Mike Skinner is unquestionably a pioneering figure in British music and his latest mixtape None of us are getting out of this life alive joins The Streets’ extensive back catalogue that spans more than 20 years. Despite its generic variety and collaborations with contemporary artists, however, this mixtape is unlikely to be revered to the same extent as The Streets’ earlier music. Skinner has described the release as a ‘rap duets album’: an honest reflection that may be responsible for its occasional lack of originality. Although individual tracks shine through, others are lacklustre and musically incomprehensible.
The opening track, Call My Phone Thinking I’m Doing Nothing Better featuring Tame Impala, does not sacrifice Skinner’s signature sound, but the monotonous tone and circular repetition left me a little lost. Conversely, Falling Down featuring Hak Baker is stylistically incoherent due to the bizarre combination of kids TV-style arpeggiated piano and heavy drums, creating queasy cross-rhythms and generic confusion. Furthermore, the incessant repetition of “None of us are getting out of this life alive” throughout the mixtape made the phrase lose any meaning it once had, becoming staler each time it was peppered into a verse. The most enduring theme is Skinner’s fixation on the invasion of phones in our daily lives. This is a valid concern, but it often felt like being lectured by an out-of-touch relative rather than offering meaningful critique on this issue.
Despite these inconsistencies, some individual tracks are absolute gems. Ms Banks’ iconic line “I’m from M&S babes, you got a better chance at Lidls” in You Can’t Afford Me had me laughing out loud and Skinner’s lyrical frankness offered some moments of genuinely meaningful humour, such as “Every girl has a guy in her inbox talking to himself” (guilty…). These raw reflections added a freshness that would briefly offset Skinner’s stale obsession with the dangers of technology.

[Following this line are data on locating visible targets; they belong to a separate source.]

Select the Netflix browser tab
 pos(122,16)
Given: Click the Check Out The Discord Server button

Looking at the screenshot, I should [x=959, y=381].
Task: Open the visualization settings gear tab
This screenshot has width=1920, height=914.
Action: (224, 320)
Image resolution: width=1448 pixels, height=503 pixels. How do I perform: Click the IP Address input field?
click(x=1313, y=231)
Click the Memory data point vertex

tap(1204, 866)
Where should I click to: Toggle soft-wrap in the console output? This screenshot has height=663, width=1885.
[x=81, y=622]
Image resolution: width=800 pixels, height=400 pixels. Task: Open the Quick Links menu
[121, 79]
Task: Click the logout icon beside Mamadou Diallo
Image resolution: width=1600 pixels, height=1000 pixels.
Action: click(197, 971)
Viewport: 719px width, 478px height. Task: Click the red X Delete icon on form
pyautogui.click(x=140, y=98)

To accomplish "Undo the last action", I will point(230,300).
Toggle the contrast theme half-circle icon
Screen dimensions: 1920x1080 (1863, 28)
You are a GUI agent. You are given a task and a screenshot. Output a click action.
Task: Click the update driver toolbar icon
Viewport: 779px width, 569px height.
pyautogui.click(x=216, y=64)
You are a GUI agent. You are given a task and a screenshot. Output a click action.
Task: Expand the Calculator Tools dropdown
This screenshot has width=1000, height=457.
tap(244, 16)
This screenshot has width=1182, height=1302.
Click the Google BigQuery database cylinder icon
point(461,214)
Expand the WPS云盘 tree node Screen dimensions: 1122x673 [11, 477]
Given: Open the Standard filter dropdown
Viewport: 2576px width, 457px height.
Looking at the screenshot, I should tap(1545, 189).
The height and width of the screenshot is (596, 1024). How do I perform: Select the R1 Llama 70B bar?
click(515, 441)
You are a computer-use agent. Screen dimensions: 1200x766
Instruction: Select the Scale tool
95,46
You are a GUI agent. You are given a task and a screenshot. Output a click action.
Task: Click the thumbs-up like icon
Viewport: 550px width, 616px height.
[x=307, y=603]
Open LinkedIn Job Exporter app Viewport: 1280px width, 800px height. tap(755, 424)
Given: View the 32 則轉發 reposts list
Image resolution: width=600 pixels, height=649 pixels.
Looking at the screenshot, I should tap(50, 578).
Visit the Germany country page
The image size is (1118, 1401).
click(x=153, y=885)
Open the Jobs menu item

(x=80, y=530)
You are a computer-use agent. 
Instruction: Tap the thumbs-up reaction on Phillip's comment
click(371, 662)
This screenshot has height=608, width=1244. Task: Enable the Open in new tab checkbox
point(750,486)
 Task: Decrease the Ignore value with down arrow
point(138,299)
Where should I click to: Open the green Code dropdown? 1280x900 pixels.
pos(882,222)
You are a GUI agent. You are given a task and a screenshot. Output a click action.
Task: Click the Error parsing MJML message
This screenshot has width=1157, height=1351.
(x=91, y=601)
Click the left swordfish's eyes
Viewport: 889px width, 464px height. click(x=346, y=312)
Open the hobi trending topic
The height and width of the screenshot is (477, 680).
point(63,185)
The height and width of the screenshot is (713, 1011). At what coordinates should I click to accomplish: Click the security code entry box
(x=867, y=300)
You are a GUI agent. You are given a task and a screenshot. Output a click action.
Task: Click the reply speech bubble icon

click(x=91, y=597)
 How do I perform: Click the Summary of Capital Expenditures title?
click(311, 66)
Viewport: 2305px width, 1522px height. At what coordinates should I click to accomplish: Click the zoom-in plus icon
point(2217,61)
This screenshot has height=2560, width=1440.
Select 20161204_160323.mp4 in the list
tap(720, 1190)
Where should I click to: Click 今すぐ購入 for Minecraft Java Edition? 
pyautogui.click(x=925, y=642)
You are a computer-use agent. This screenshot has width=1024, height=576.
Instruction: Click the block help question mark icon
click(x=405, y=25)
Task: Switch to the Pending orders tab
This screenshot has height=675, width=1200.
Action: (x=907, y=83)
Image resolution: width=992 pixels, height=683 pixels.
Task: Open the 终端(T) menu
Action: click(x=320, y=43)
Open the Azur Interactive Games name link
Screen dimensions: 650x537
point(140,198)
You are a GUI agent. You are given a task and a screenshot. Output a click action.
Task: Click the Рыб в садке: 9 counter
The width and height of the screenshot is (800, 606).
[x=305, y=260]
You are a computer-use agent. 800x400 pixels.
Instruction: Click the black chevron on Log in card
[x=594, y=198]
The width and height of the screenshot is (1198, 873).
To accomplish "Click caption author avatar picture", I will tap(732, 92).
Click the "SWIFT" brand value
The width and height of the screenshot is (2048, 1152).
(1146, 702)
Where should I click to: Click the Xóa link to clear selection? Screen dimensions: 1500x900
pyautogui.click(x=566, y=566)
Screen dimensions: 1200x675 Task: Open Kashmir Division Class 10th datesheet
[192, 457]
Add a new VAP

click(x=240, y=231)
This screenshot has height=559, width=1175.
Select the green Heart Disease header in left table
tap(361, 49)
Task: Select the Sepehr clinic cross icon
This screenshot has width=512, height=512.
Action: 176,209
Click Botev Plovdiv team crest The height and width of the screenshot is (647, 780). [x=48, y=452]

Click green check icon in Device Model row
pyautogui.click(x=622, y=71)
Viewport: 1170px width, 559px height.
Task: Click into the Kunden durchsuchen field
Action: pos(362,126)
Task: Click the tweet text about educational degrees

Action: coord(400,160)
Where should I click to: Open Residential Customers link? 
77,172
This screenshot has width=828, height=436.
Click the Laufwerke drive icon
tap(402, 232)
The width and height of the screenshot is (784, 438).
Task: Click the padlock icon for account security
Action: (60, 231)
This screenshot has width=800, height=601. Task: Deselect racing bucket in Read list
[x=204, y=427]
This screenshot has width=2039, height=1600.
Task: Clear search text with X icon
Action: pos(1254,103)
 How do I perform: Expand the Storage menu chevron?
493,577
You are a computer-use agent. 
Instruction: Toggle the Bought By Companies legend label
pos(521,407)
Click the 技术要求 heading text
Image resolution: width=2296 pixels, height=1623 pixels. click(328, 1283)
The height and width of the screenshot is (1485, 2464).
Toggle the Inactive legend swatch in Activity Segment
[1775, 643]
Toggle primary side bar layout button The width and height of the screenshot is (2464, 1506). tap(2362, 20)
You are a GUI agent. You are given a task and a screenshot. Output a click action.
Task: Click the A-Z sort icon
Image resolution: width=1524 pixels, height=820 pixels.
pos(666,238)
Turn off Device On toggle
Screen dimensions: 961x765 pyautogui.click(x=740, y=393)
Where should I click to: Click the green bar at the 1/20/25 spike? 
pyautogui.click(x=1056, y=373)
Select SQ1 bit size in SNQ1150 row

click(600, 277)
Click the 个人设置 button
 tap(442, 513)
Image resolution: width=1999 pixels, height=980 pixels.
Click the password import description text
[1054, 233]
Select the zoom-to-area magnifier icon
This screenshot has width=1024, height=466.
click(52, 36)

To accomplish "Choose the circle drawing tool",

It’s great that Mike Skinner is championing other artists, without sacrificing his signature DIY, Birmingham sound on which The Streets originally rose to fame. It may be that this mixtape has allowed him to make the kind of music that he wants and work with contemporary artists he admires. That said, this release often gives the impression that Skinner is more concerned with creating a space in which to articulate his own thoughts rather than meaningful dialogue or pontification on some very pertinent ideas about the modern world.